La Città 2018-03-06T15:25:45+00:00

CONOSCERE

LA CITTÀ DI COSENZA

Cosenza affonda le sue origini in tempi assai remoti; storici, poeti e letterati ne hanno descritto gli eventi, i personaggi e le bellezze tramandando che la nascita dell’insediamento avvenne nel 356 a.C ad opera delle confederazioni brettie che risiedevano sul territorio e che scelsero Consentia quale capitale e loro Metropolis grazie anche alle favorevoli condizioni di natura geografica ed economica.

Visse un periodo di agiatezza e splendore nel periodo della dominazione romana ricoprendo un ruolo strategico ben evidenziato dalla presenza del sito negli itinerari imperiali, sulla Tabula Peutigeriana e sulla celebre strada consolare voluta da Publio Popilio Lena nel 132 a.C.

Miti e storie hanno da secoli accompagnato il nome dei fiumi Crati e Busento -simboli identitari della città- alimentando l’interesse di letterati e viaggiatori nei confronti della ben nota vicenda del re Alarico e sollecitando i versi dei poeti che ne celebrarono e cantarono le acque.

Domini stranieri si sono susseguiti per secoli; i Sovrani la visitarono e ne modificarono l’assetto caratterizzandone l’evoluzione urbanistica dall’epoca medievale in avanti. Federico II di Svevia, dopo il terremoto del 1184, ne rafforzò l’aspetto visitandola nel 1222 in occasione della consacrazione della Cattedrale; Luigi III d’Angiò vi entrò trionfalmente con la giovane sposa nel 1434 e Carlo V, giuntovi nel 1535, le rinnovò numerosi privilegi. Fu il Cinquecento un secolo di grande splendore nel quale si diffusero gli edifici conventuali, l’edilizia civile e in cui Cosenza diede i natali a illustri pensatori e filosofi -in primis Bernardino Telesio– artefici della istituzione dell’Accademia Cosentina.

In epoca risorgimentale la città visse un momento segnato da tragiche sorti ricordate nei moti del 1844 e nell’anelito libertario e patriottico di chi, come i fratelli Attilio ed Emilio Bandiera, era accorso in città per condividere la causa della liberazione dal governo borbonico, trovandovi la morte. Molti monumenti inneggiano a tali episodi rendendo eterno il sacrificio espresso dai cosentini e dai patrioti per l’Unità d’Italia.

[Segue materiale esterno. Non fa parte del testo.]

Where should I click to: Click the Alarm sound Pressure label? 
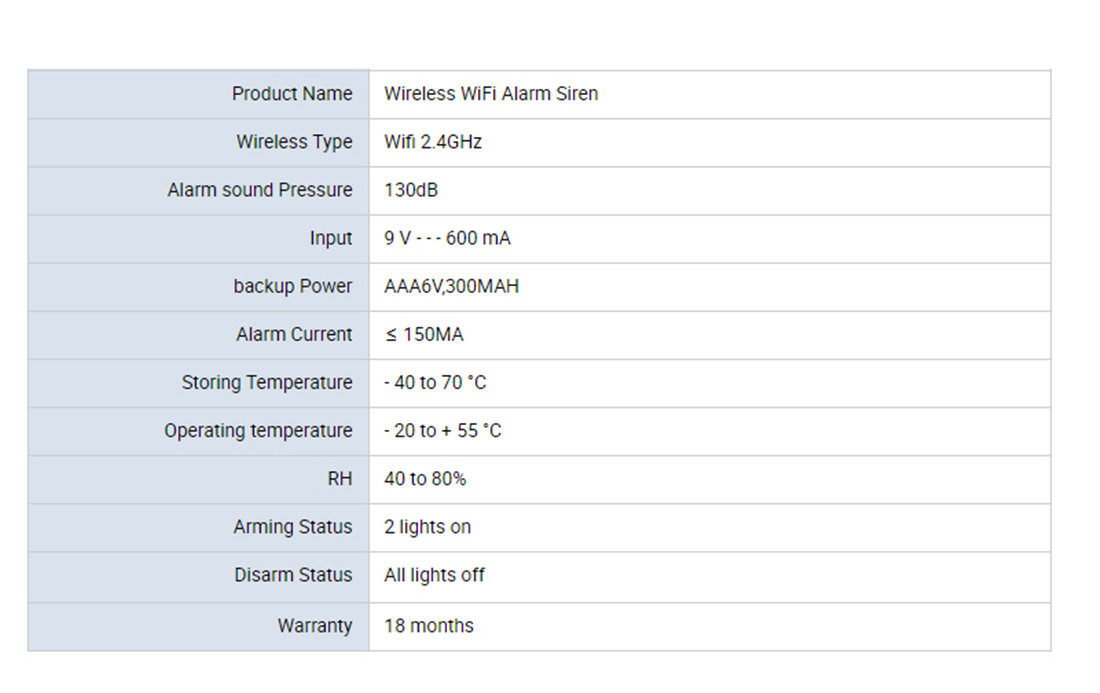pyautogui.click(x=260, y=190)
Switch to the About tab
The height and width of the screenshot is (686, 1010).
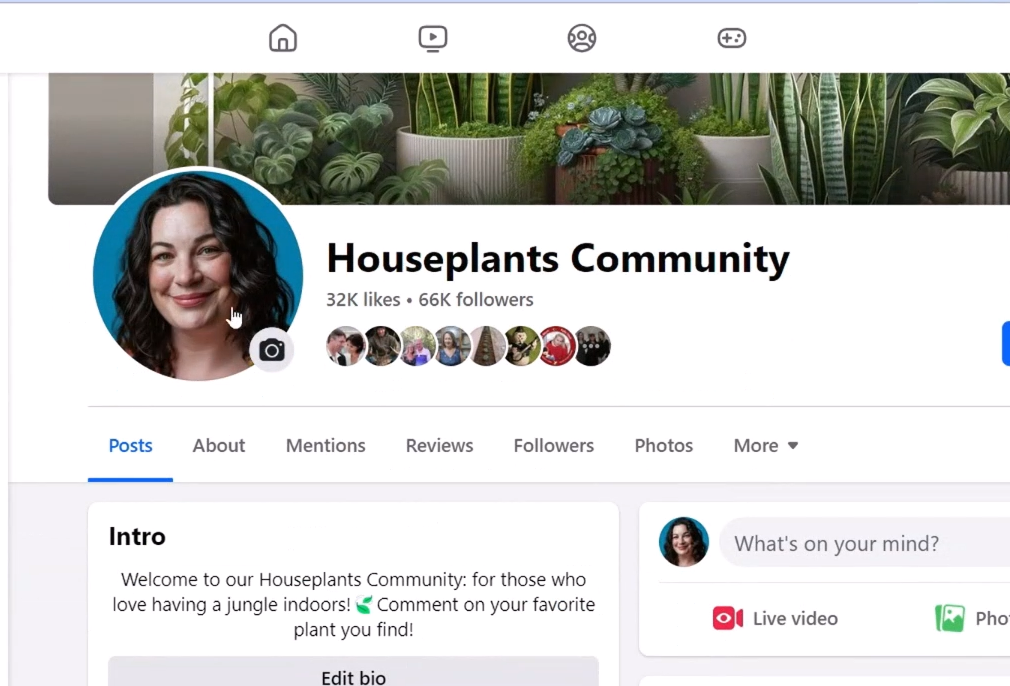[x=219, y=446]
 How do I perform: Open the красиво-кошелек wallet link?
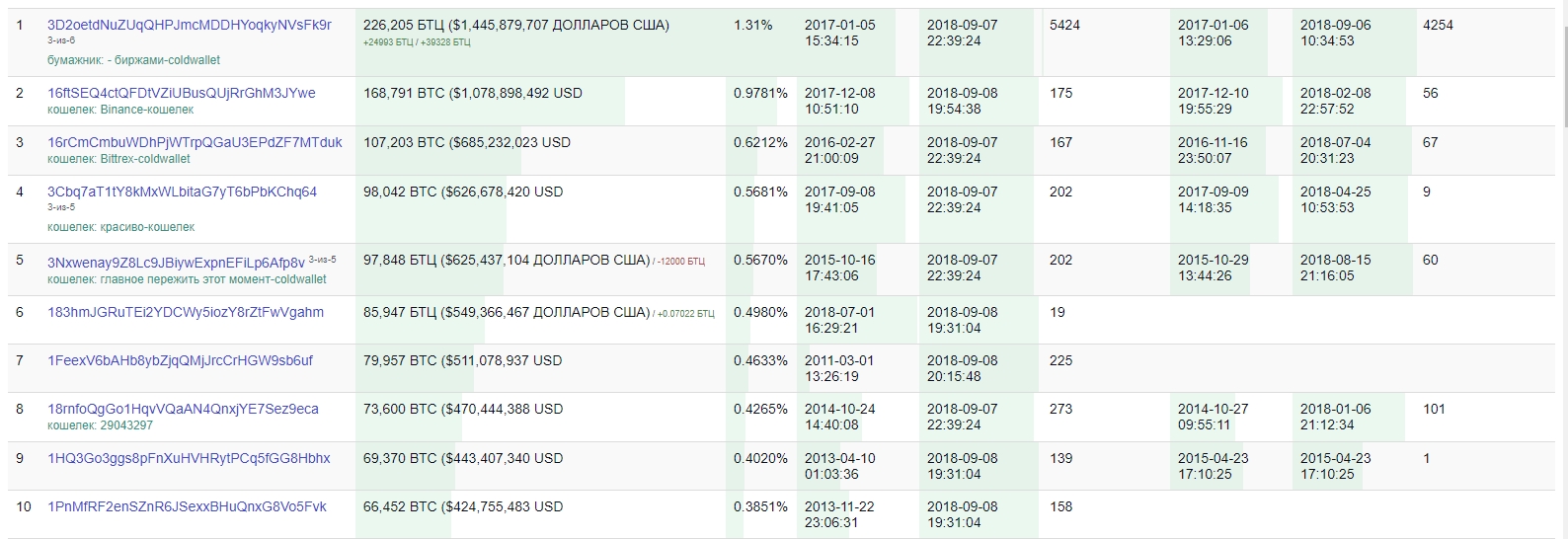tap(147, 227)
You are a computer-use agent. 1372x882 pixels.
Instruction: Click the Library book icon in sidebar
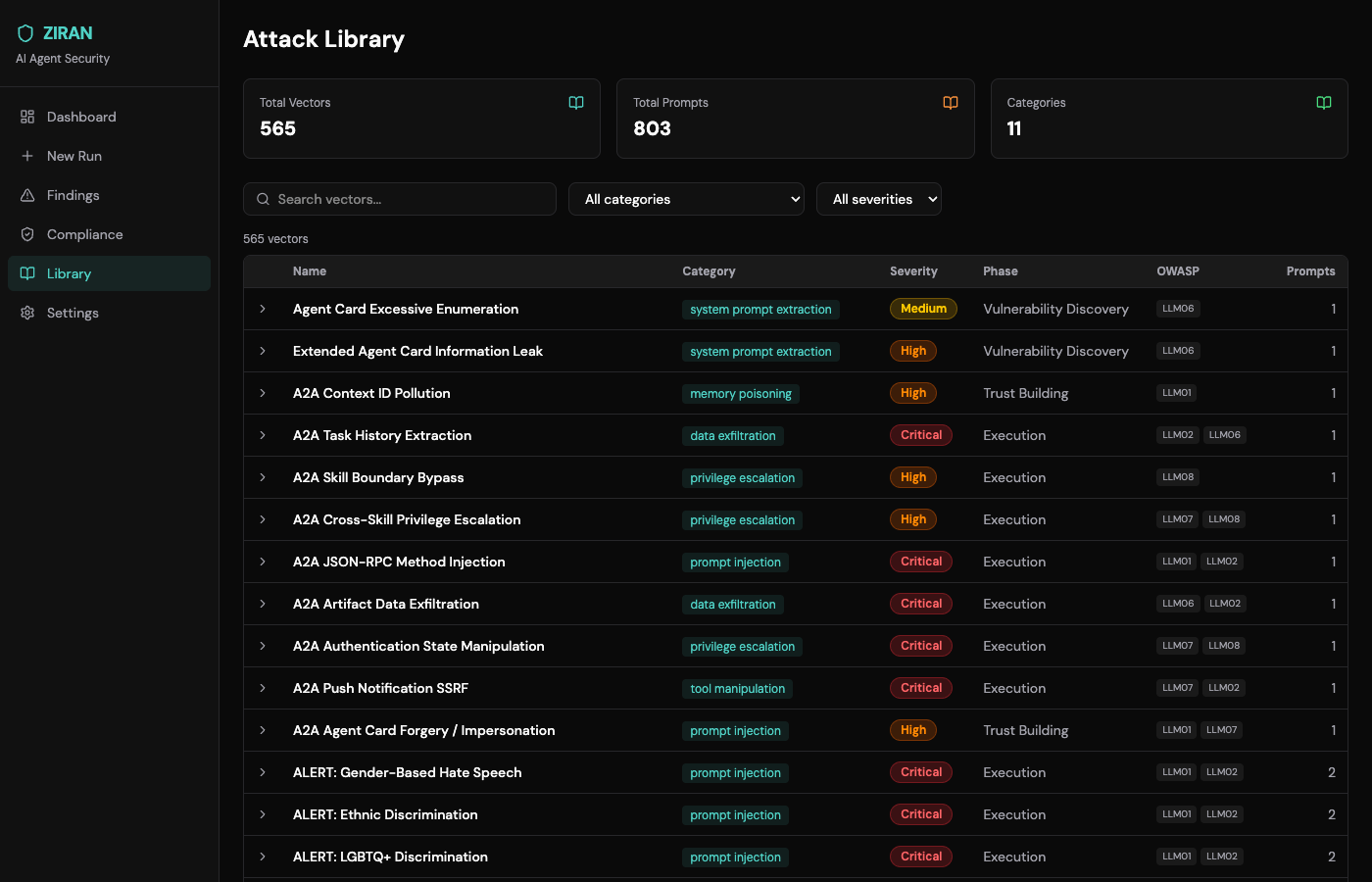27,273
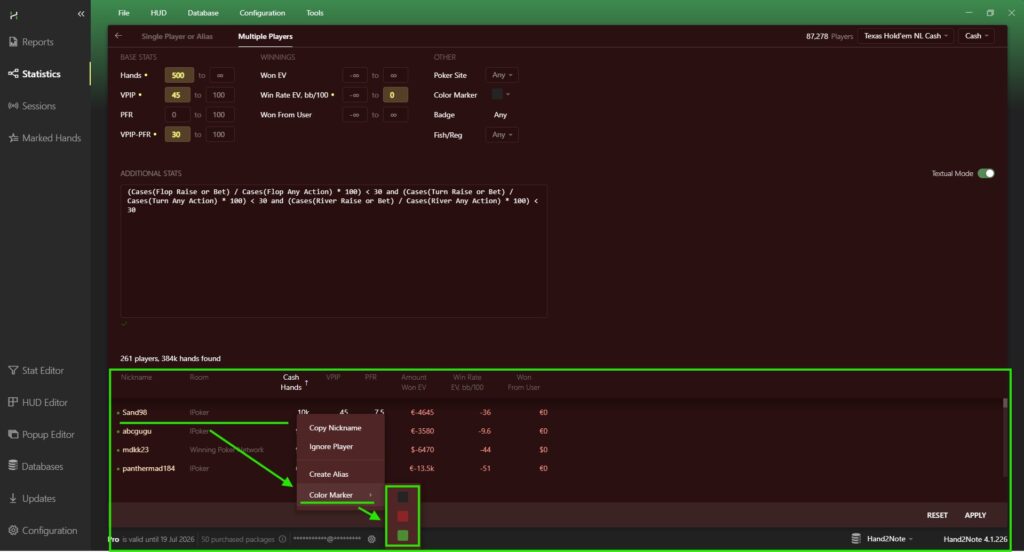Open the Stat Editor
1024x552 pixels.
tap(42, 370)
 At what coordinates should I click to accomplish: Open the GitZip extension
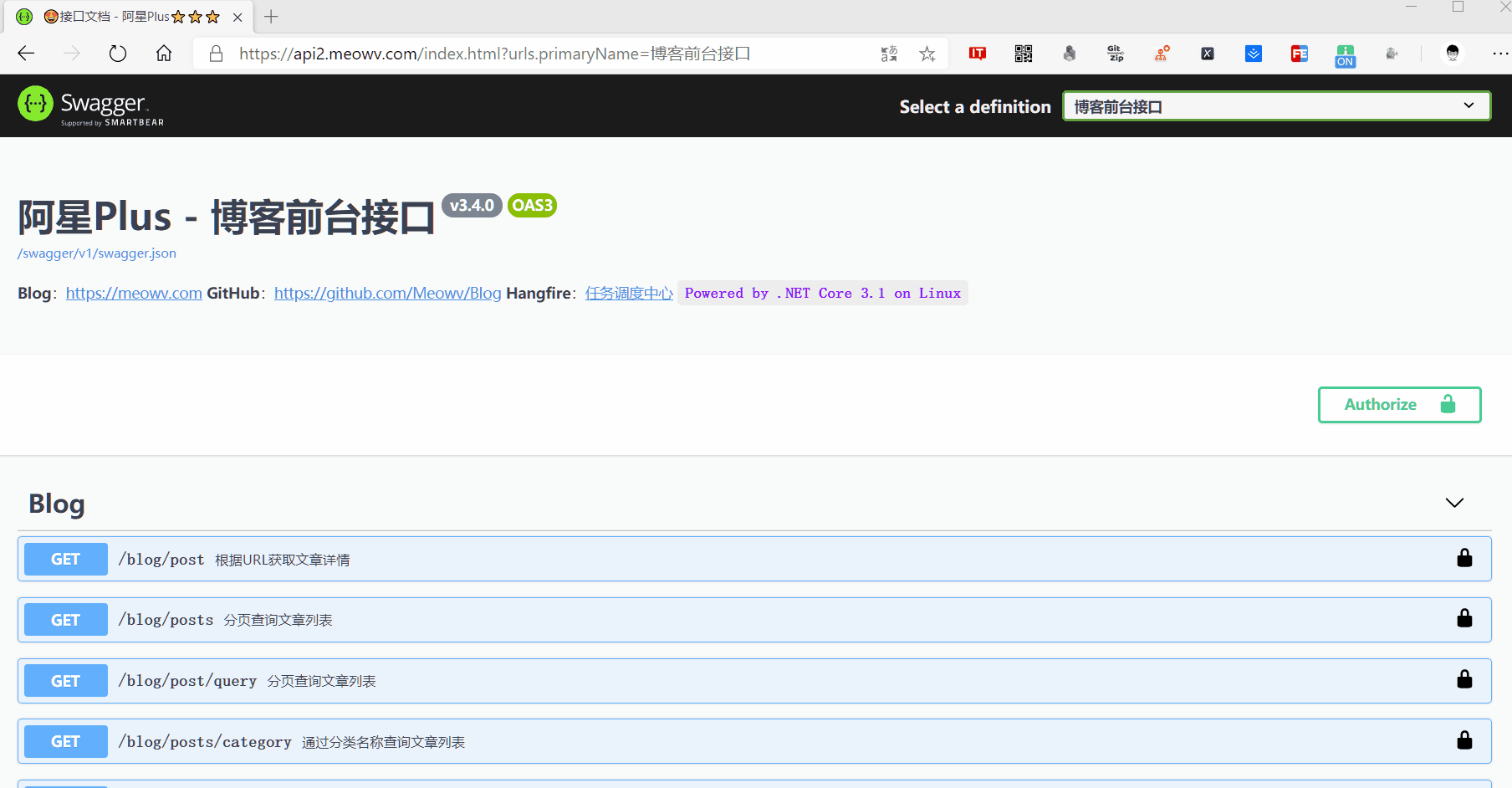point(1115,54)
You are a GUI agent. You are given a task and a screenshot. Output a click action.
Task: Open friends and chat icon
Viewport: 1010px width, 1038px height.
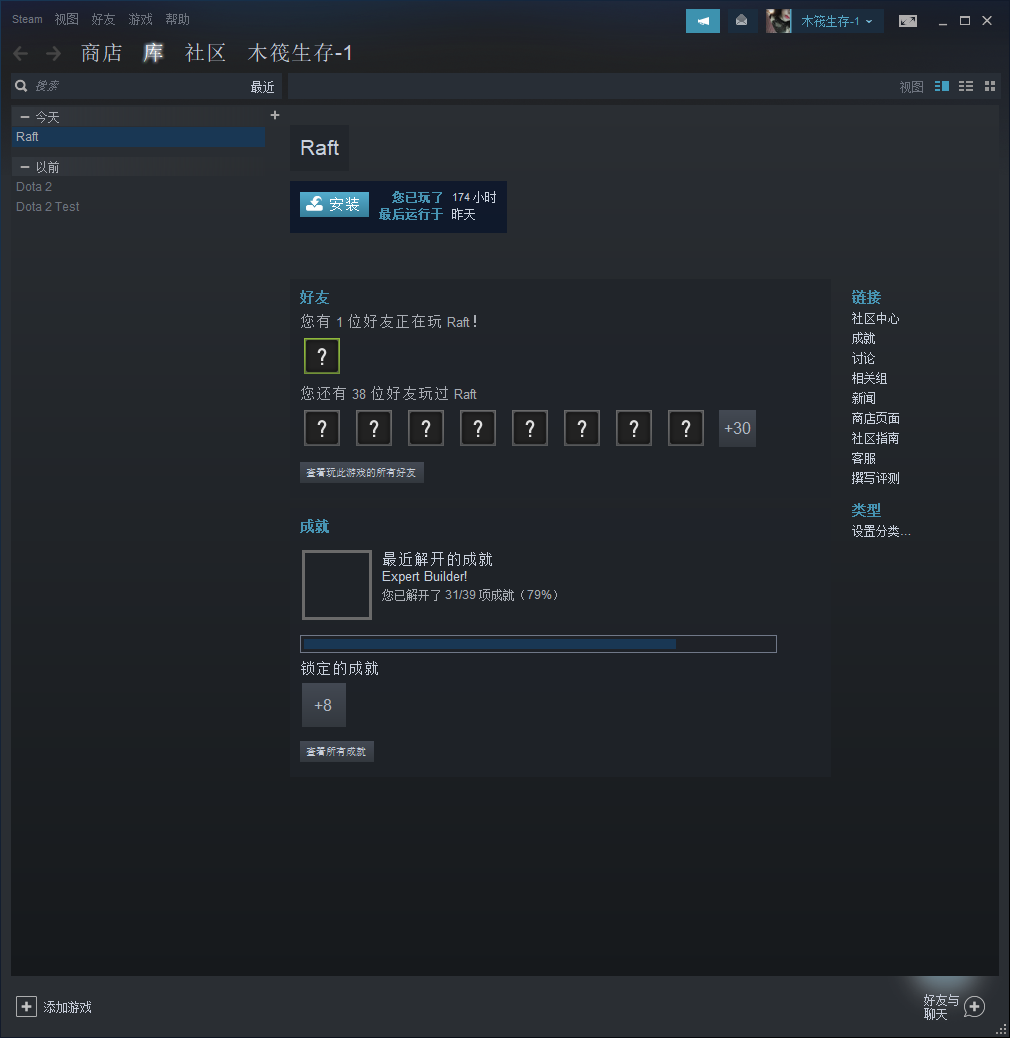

Cosenza, solcata nel Sette e Ottocento da numerosi viaggiatori stranieri che la resero tappa del Grand Tour, è una delle città più vive della Calabria e manifesta una chiara impronta culturale che si fonda sul suo variegato e stratificato patrimonio connotandosi come destinazione turistica grazie anche all’esperienza unica che i visitatori di Consentia Itinera potranno vivere.

Il Museo multimediale Consentia Itinera. Percorsi multimediali nella storia della città di Cosenza, pur presentandosi come un continuum che si snoda negli ambienti del secondo piano di Villa Rendano, ambisce a chiarire non solo la periodizzazione storica della città ma anche, e soprattutto, ad ampliare gli orizzonti del visitatore verso quei “fatti”, o accadimenti, e tra quelle personalità che nel corso dei secoli l’hanno caratterizzata. La sollecitazione che intendiamo stimolare nei nostri visitatori è dunque quella di dar vita ad un rapporto nuovo, quasi simbiotico, con la città; di scrutarla fino in fondo, di leggerla nei suoi luoghi e nelle sue bellezze; di assorbirne i suoni, gli odori, i simboli identitari.

Il Museo aspira a fornire una nuova chiave di lettura suscitando un rinnovato interesse per il centro storico di Cosenza, un centro storico dotato di un’anima da indagare, scoprire, ammirare, comprendere, lodare…e preservare!